# ci vs. ne



## lovelynehalovely

Ciao Jana,

Grazie mille per la aiuta.....
Ma ho un altro domanda,
quale la differenza tra "ci e ne"
E quando si usa "ci e ne"
Pottrebbe dimmi una chiarificazione sulla stessa


----------



## max63

lovelynehalovely said:
			
		

> Ciao Jana,
> 
> Grazie mille per l'aiuto.....
> Ma ho un'altra domanda,
> quale è la differenza tra "ci e ne"
> E quando si usa "ci e ne"
> Potreste fornirmi una spiegazione in merito?
> 
> Just a couple of corrections!
> Could you please give me a phrase as an example of the use of "ci" and "ne" you would like to translate?
> Thanks
> Max


----------



## systema encephale

ci = a noi
Ad esempio: "ci piace questo film" = "a noi piace questo film"

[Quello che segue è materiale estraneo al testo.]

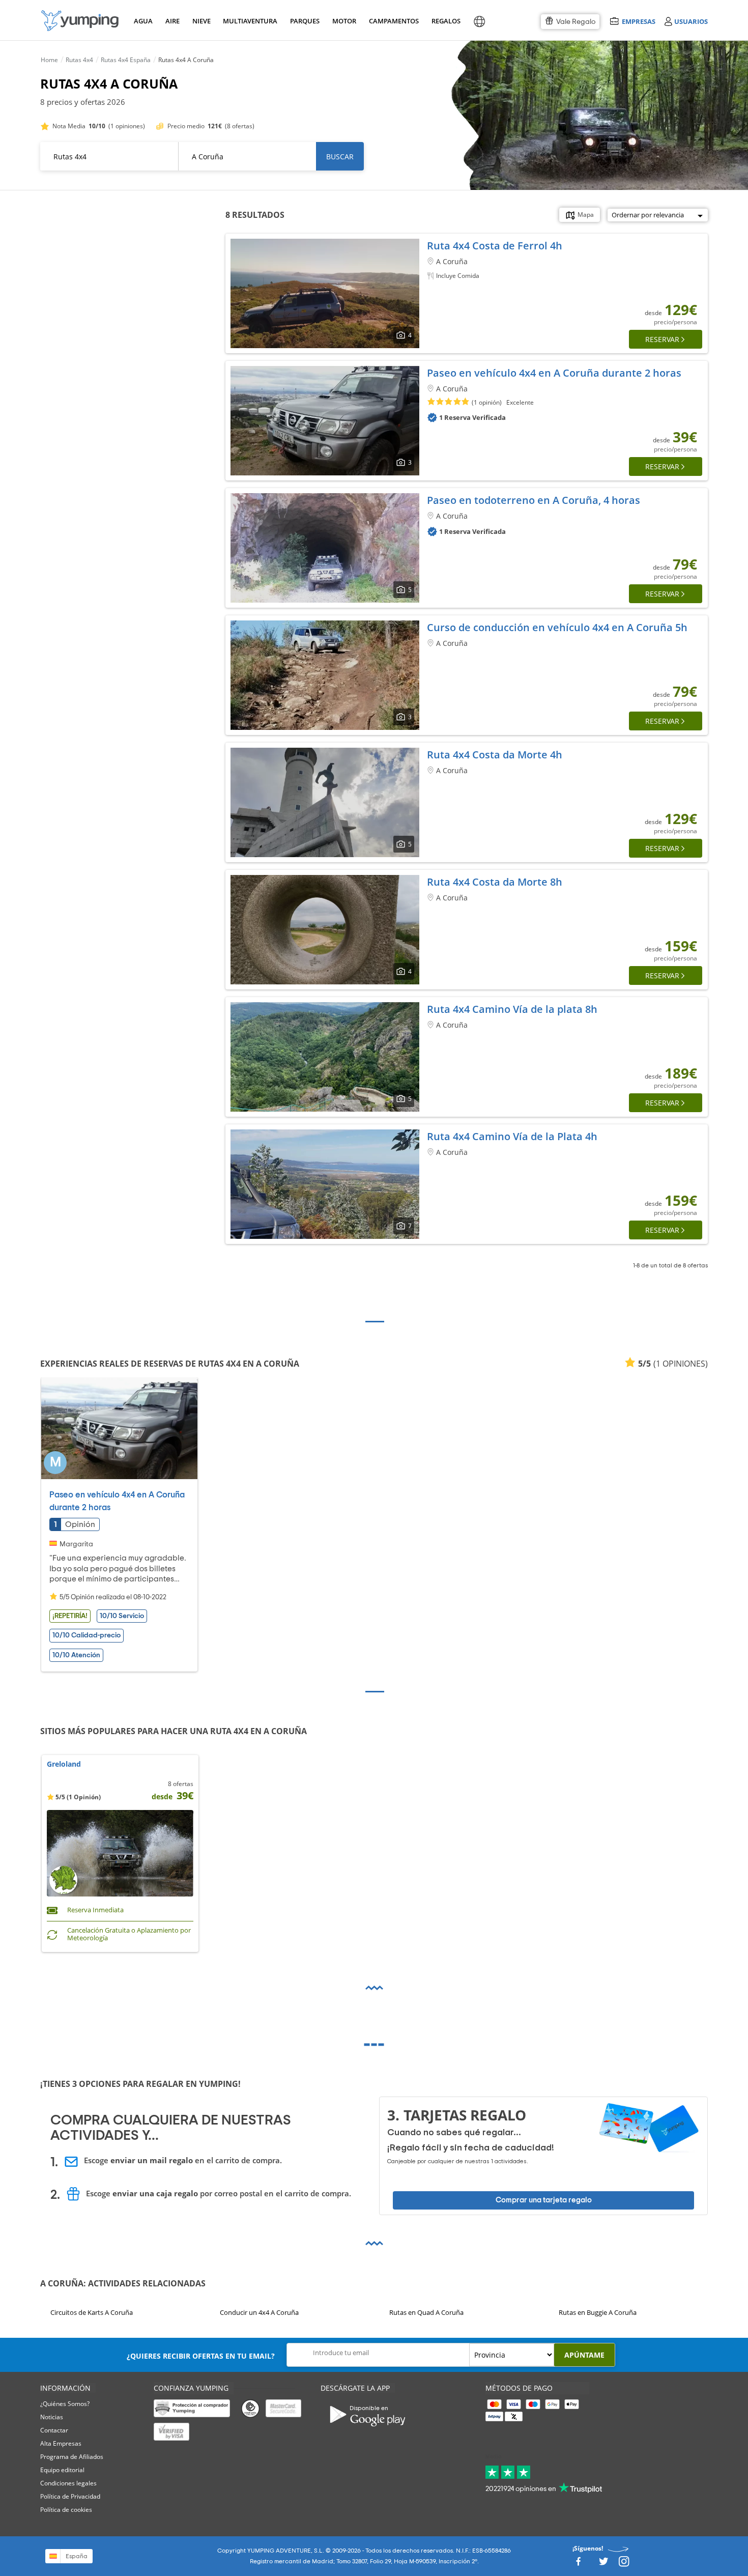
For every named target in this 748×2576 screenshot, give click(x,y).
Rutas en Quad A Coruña (426, 2312)
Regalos (445, 20)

Per l'uso di "ne" ti faccio un esempio:
"questo dolce mi piace, ne prendo ancora" = "I like this dessert, I'll have some more"


----------



## victoria luz

Ciao LovelyNeha,

*CI *può avere diverse funzioni:

1) particella pronominale per NOI (complemento diretto) o A NOI 
Può essere posta prima del verbo o in posizione enclitica (dopo il verbo, unita ad esso) ai modi infinito, gerundio, participio passato e al tempo imperativo

esempi
CI hanno visti
They saw US

Non CI parlano più
They don't talk TO US any longer

2) Nel senso di QUI/LI' (In questo caso puoi anche trovare/usare VI)

esempi
CI/VI arriveremo domani
We'll get THERE tomorrrow

C'è (CI è/VI è) nebbia
THERE is fog

CI siamo/EccoCI
HERE we are

3) a ciò (IT/ABOUT IT/TO IT/AT IT)

CI penserò
I'll think ABOUT IT

Non CI credo
I don't believe IT

Non CI giochiamo spesso (non giochiamo spesso a questo/ciò/esso)
We don't often play (AT) IT
(Ma, a seconda del contesto, potrebbe anche essere il CI di luogo, nel qual caso si tradurrebbe "We don't often play here/there)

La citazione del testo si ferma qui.